In this virtualization infrastructure diagram:
  • The XML service relays information and requests.
  • Based on Active Directory profiles and policies, the XenApp servers invoke the correct application delivery type for the user. The XenApp servers provide server-side application virtualization and session management. Session and deployment configuration information are stored in data collectors and a central data store represented by the deployment data store.
  • The App Hub provides Streamed Application Profiles, which are client-side virtualization applications housed in your enterprise storage.
  • The VM Hosted Apps server isolates problematic applications inside a seamless desktop, which, depending on the user profile, can be virtualized on the user device or on the server. The desktop images are provisioned through Provisioning Server. Session and server configuration information are stored in the deployment data store.
  • Provisioning Services delivers desktops to servers, which are stored as desktop images in your image repository.
  • SmartAuditor provides session monitoring. Recorded sessions are stored in your enterprise storage and configuration information is stored in the deployment data store.
  • Service Monitoring enables you to test server loads so you can estimate how many servers you need for your deployment and to monitor those servers once they are deployed.
  • Power and Capacity Management enables you to reduce power consumption and manage server capacity by dynamically scaling the number of online servers.
  • Single Sign-on provides password management for virtualized applications. Passwords are stored in the account authority.

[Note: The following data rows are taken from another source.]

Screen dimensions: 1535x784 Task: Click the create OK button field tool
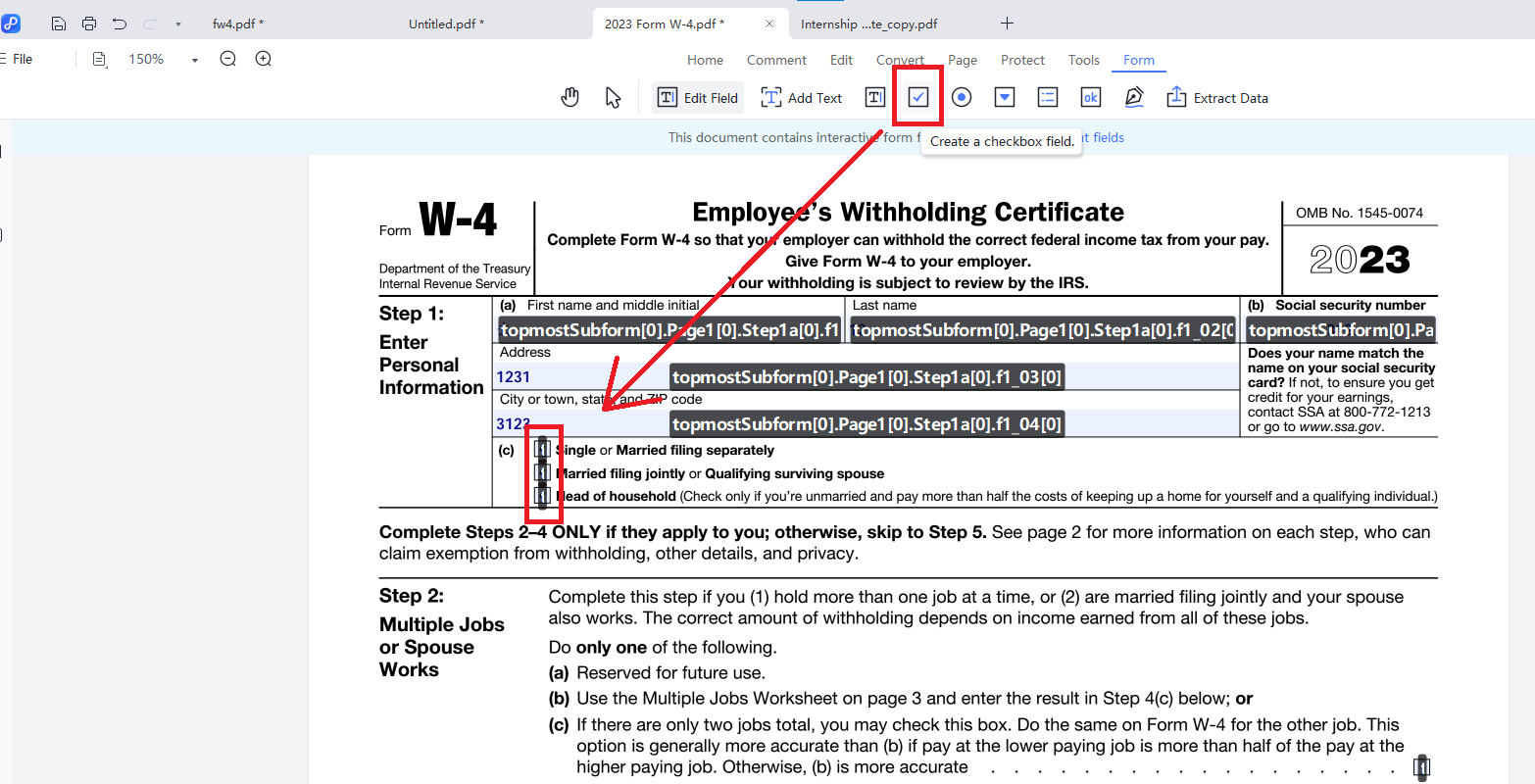point(1090,97)
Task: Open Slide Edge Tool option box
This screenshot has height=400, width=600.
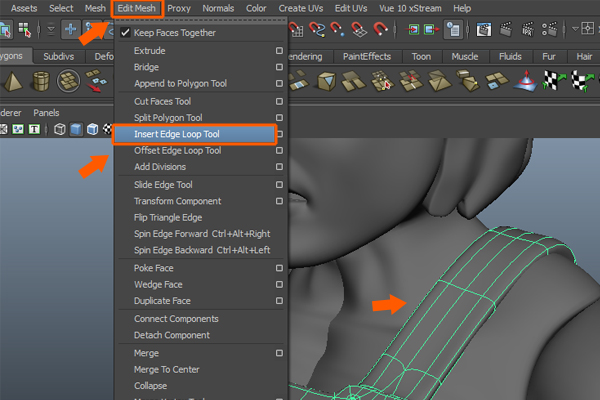Action: (279, 185)
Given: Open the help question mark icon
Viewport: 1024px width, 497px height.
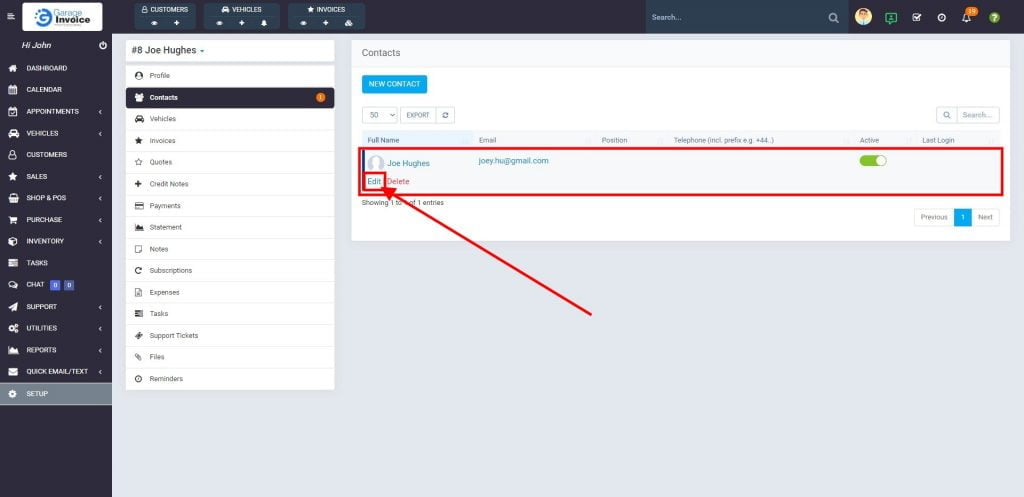Looking at the screenshot, I should (x=994, y=18).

Planning for System Monitoring and Maintenance

When designing your XenApp farm, include a monitoring and management strategy to ensure the sustainability of your environment. Consider incorporating one or more monitoring tools into your environment and customizing them to provide alerts based on metrics associated with hardware, software, and usage requirements.

Designing for monitoring and management should include hardware, software, performance, and network areas. For hardware monitoring, Citrix recommends the hardware management tools provided by most server vendors.

Citrix EdgeSight is an excellent technology for monitoring XenApp farms. Citrix suggests customizing the default Resource Manager and EdgeSight metrics to meet your specific monitoring needs.